This article is inspired by the Stack Exchange post How to write if else statement in Linear programming?
Conditional statements such as if \(x > y\) then \(z = w_1\) else \(z = w_2\), where \(x,y,z,w_1,w_2\) are all optimization variables, can be implemented in Gurobi by introducing an auxiliary binary variable \(b\) and using indicator constraints.
Because Gurobi's indicator constraints require a binary variable as indicator variable, we model if \(x > y\) by enforcing \( x > y \rightarrow b=1 \) and \( x \leq y \rightarrow b=0 \). The binary variable \( b \) thus indicates if \( x > y \) is true (\(b = 1 \)) or false (\(b = 0\)). To model this logic, one can use the following big-\(M\) approach:
x &\geq y + \epsilon - M\cdot (1-b)\\
x &\leq y + M\cdot b\\
where \(\epsilon > 0\) represents a small positive tolerance to simulate a \(>\) constraint. Please note that Gurobi does not support strict inequality constraints (\(<\) or \(>\)). In many applications, the \(\epsilon\) tolerance can be dropped, but you should evaluate for your specific use case whether setting \(\epsilon=0\) is feasible. The big-\(M\) value should be chosen as tight as possible to avoid numerical issues. Setting \(M\) equal to the largest of the upper bounds of \(x\) and \(y\) (if they are present) often works well.
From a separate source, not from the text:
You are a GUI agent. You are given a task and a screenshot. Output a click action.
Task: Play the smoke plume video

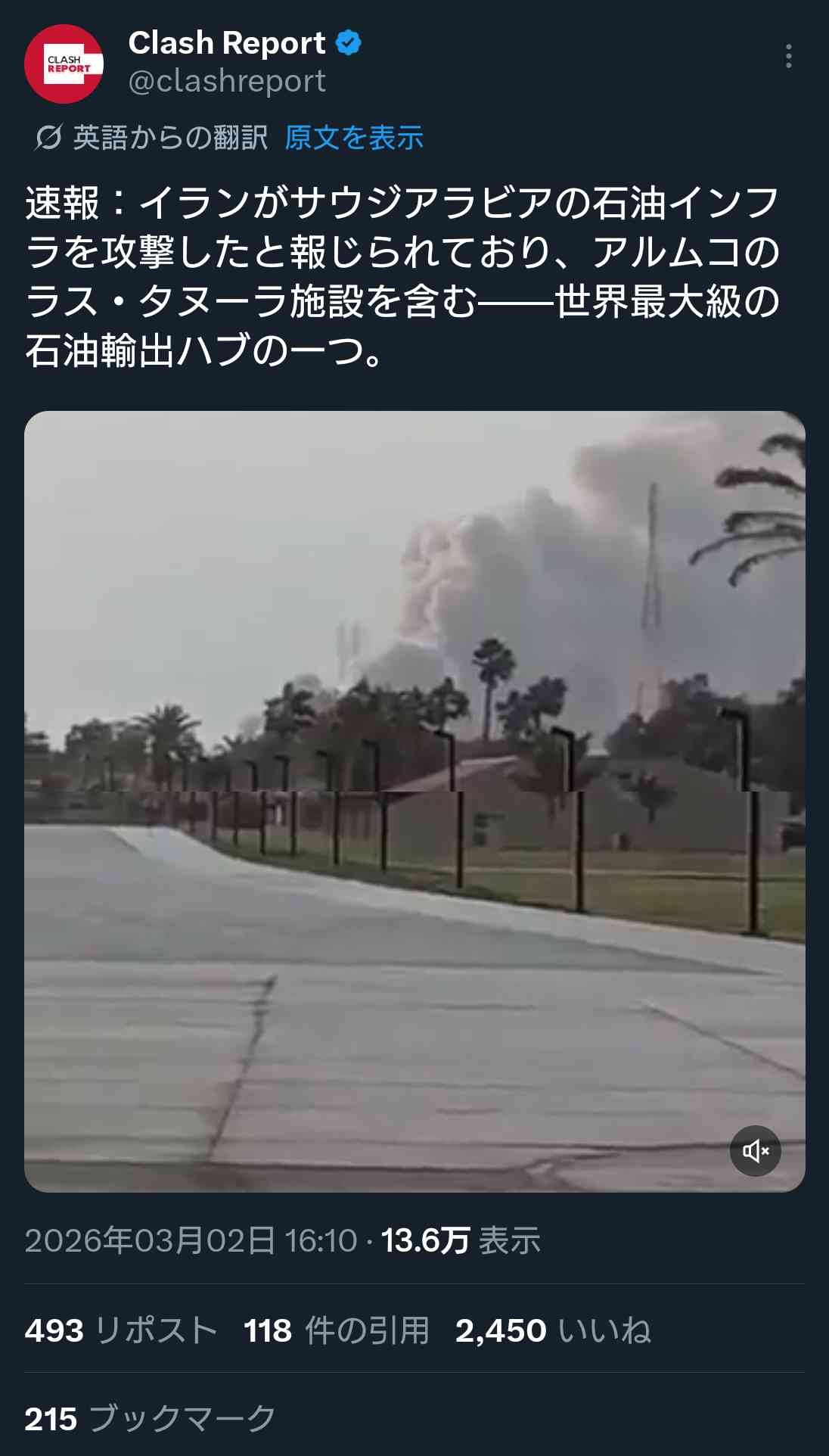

With the above formulation, we can use variable \(b\) to formulate the indicator constraints
b=1 &\rightarrow z = w_1\\
b=0 &\rightarrow z = w_2.
Python code modeling a conditional statement in Gurobi might look similar to the following:
import gurobipy as gp
from gurobipy import GRB
# Create a new model
m = gp.Model("test")
# Create variables
x = m.addVar(ub=10, vtype=GRB.CONTINUOUS, name="x")
y = m.addVar(ub=5, vtype=GRB.CONTINUOUS, name="y")
z = m.addVar(vtype=GRB.CONTINUOUS, name="z")
w1 = m.addVar(vtype=GRB.CONTINUOUS, name="w1")
w2 = m.addVar(vtype=GRB.CONTINUOUS, name="w2")
b = m.addVar(vtype=GRB.BINARY, name="b")
eps = 0.0001
M = 10 + eps # smallest possible given bounds on x and y
# Model if x>y then b = 1, otherwise b = 0
m.addConstr(x >= y + eps - M * (1 - b), name="bigM_constr1")
m.addConstr(x <= y + M * b, name="bigM_constr2")
# Add indicator constraints
m.addConstr((b == 1) >> (z == w1), name="indicator_constr1")
m.addConstr((b == 0) >> (z == w2), name="indicator_constr2")
# Rest of model
Note that the above idea also works if some of the terms \(x\), \(y\), \(z\), \(w_1\), and \(w_2\) are constant values.